LA METAMORFOSI DI DAVIGO, DA GIUSTIZIERE A GIUSTIZIATO
di Giuseppe Gullo
La sesta sezione della Cassazione ha definito il processo nel quale era imputato Davigo confermando la sentenza sul reato di violazione del segreto d’ufficio e annullando con rinvio la parte relativa alla diffusione a terzi dei verbali. La condanna di Davigo è pertanto divenuta definitiva per quanto riguarda uno dei capi d’imputazione e per conseguenza tecnicamente la “fedina penale“ dell’ex PM è quella di un pregiudicato. Concretamente non vi saranno effetti negativi per l’ex magistrato qualunque sia l’esito del nuovo giudizio davanti ad altra sezione della CdA di Brescia. Ciò che rileva, e molto, è il significato che assume la condanna definitiva di un simbolo della parte più intransigente dell’opinione pubblica, che ha sempre sostenuto che gli indagati, e a maggior ragione i condannati, dovessero essere allontanati da qualsiasi carica o responsabilità pubblica e dalla possibilità di interloquire sui problemi istituzionali del Paese.
È partita subito la controffensiva dei pro-Davigo. La reazione assolutamente intollerabile è quella di coloro che fanno parte dei “duri e puri” che, di fronte a questa vicenda, iniziano il gioco dei distinguo. È l’antico male della doppia morale, secondo cui se un certo comportamento viene assunto da un avversario politico o comunque da un soggetto che non rientra nel perimetro degli “amici”, è grave, scorretto, antidemocratico, sostanzialmente reazionario e contrario ai sacri e intoccabili principi di garanzia posti dalla Costituzione. Se al contrario proviene da un sodale, è la legittima espressione della libera volontà di quel soggetto che ha sicuramente finalità nobili volte a migliorare le condizioni della democrazia.
Nello specifico del caso Davigo, poiché non è possibile negare la realtà dei fatti e cioè una responsabilità penale accertata in via definitiva, viene introdotto l’argomento che per il dottor sottile parlano la sua vita professionale, il rigore e la serietà sul posto di lavoro, la lotta continua e senza macchia contro il malaffare. È esattamente il contrario di ciò che sarebbe opportuno dire in una simile contingenza. Sarebbe il caso di dire che l’Ego smisurato che ne ha contraddistinto tutte le fasi dell’ttività – tanto da affermare che vi sono solo colpevoli che bisogna andare a scovare, che chi viene assolto è solo uno che l’ha fatta franca, che i tre gradi di giudizio sono un’inutile perdita di tempo e che l’Italia va rivoltata come un calzino – lo ha portato a ritenere di essere al di sopra della legge e che non potesse essergli opposto il segreto istruttorio.

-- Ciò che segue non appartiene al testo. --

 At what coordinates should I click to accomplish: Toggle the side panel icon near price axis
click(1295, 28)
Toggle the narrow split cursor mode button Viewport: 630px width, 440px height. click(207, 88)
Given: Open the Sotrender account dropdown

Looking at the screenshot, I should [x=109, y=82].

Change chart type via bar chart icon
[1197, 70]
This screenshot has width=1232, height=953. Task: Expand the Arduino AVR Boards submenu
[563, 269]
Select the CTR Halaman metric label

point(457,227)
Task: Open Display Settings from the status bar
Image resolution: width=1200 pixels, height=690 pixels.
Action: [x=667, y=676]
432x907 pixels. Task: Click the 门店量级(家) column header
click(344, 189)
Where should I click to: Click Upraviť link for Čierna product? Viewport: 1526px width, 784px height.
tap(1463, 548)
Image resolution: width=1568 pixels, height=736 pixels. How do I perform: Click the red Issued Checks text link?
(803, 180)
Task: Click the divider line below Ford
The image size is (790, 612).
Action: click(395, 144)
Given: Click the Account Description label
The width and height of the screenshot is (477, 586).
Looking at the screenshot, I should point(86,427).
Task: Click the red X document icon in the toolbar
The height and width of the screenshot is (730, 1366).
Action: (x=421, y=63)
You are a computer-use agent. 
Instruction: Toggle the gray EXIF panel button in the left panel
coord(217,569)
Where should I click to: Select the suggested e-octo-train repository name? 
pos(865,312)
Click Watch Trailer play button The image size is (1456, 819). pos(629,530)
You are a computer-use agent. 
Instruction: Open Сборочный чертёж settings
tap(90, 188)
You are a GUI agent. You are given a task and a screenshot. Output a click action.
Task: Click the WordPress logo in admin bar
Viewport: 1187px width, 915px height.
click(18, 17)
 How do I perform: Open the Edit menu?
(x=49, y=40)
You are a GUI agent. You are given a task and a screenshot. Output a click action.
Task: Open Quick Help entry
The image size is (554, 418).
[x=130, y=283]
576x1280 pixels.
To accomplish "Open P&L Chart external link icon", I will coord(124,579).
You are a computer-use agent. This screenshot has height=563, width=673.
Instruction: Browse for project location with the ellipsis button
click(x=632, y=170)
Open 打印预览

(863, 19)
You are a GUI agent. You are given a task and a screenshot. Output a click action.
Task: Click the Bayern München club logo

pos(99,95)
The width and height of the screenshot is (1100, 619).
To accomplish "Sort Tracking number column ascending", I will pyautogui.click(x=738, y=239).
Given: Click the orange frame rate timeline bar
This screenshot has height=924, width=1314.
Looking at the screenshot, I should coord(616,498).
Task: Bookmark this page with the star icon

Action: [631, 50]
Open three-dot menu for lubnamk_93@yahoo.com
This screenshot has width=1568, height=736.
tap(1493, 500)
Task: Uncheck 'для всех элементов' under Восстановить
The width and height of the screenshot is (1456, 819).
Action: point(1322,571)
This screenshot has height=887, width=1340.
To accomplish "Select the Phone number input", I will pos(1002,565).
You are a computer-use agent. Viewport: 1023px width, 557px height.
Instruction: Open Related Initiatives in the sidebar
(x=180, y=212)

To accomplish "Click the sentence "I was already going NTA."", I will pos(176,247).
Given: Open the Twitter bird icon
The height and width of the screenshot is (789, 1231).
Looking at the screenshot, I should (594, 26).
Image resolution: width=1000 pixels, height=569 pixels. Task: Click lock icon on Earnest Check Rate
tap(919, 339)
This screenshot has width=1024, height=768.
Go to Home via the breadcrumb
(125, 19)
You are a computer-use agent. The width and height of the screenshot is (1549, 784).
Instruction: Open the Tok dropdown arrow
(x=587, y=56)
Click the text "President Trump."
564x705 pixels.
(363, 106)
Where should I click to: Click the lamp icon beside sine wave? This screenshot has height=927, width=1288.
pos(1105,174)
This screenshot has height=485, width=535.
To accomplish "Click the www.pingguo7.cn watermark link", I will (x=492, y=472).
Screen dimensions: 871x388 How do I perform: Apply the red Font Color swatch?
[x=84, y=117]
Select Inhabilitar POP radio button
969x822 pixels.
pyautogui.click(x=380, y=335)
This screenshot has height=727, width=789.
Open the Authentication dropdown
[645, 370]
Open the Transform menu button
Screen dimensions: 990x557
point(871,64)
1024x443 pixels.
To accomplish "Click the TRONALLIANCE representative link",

Il fatto è che sono stati creati miti fondati su qualità inesistenti o comunque artificiosamente ingigantite, attribuendo finalità etiche a comuni attività investigative nelle quali sono state talvolta utilizzate impropriamente forme restrittive o intimidatrici delle libertà personali per ottenere confessioni o chiamate di correo. Le nebbie cominciano a diradarsi. La vera natura di falsi eroi viene a galla e molto più sarà chiarito nel momento in cui gli archivi saranno accessibili e si conosceranno quelli che potrebbero essere stati gli obiettivi e i mandanti.